The papers presented at the conference certainly suggested “yes”. As keynote speaker Ilona Heath, a former President of the Royal College of General Practitioners, said: “Susan Sontag’s kingdom of the well is being absorbed into the kingdom of the sick, and clinicians and health services are busy ushering people across this important border in ever-increasing numbers. The costs, personal, social and economic, are enormous.”

The issue of overdiagnosis doesn’t just hover over breast cancer and prostate cancer.

The conference heard evidence that it is an issue in melanoma. An analysis of data by America’s National Cancer Institute, presented at the conference, showed that melanoma incidence has been increasing since 1975 while mortality has remained stable, strongly suggesting overdiagnosis.

Or take ovarian cancer.

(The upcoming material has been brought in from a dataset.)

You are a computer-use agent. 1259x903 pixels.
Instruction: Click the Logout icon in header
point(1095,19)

The conference heard about concerns that improved testing with blood tests and ultrasound are leading to increased detection of borderline ovarian tumours that might never present clinically in the lifetime of a woman.

Or thyroid cancer. A population-based study of thyroid cancer patients in Ontario, Canada between 2000 and 2008 shows that this relatively benign cancer is increasing at an “epidemic” rate. The increase seems to be confined to more affluent areas, and closely related to the availability of diagnostic ultrasound.

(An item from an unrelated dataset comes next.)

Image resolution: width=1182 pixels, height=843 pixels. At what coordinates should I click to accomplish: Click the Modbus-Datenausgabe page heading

The suggestion is that, without sophisticated diagnostic techniques, large numbers of people with these diseases would have died of something else without even knowing they had cancer. They might have avoided distressing decisions, painful tests, potentially disabling treatments.

Such interpretations of data can prove controversial. Some evidence is strong, some is preliminary to say the least. But it undoubtedly opens up important questions for all those involved in the detection and treatment of cancers. It asks us to look up from a heads-down determination to track down and destroy cancer, and question whether sometimes – quite often – doing nothing is the best course.

It’s not an easy thing to do. Cancer World will be exploring the issues in its next three editions.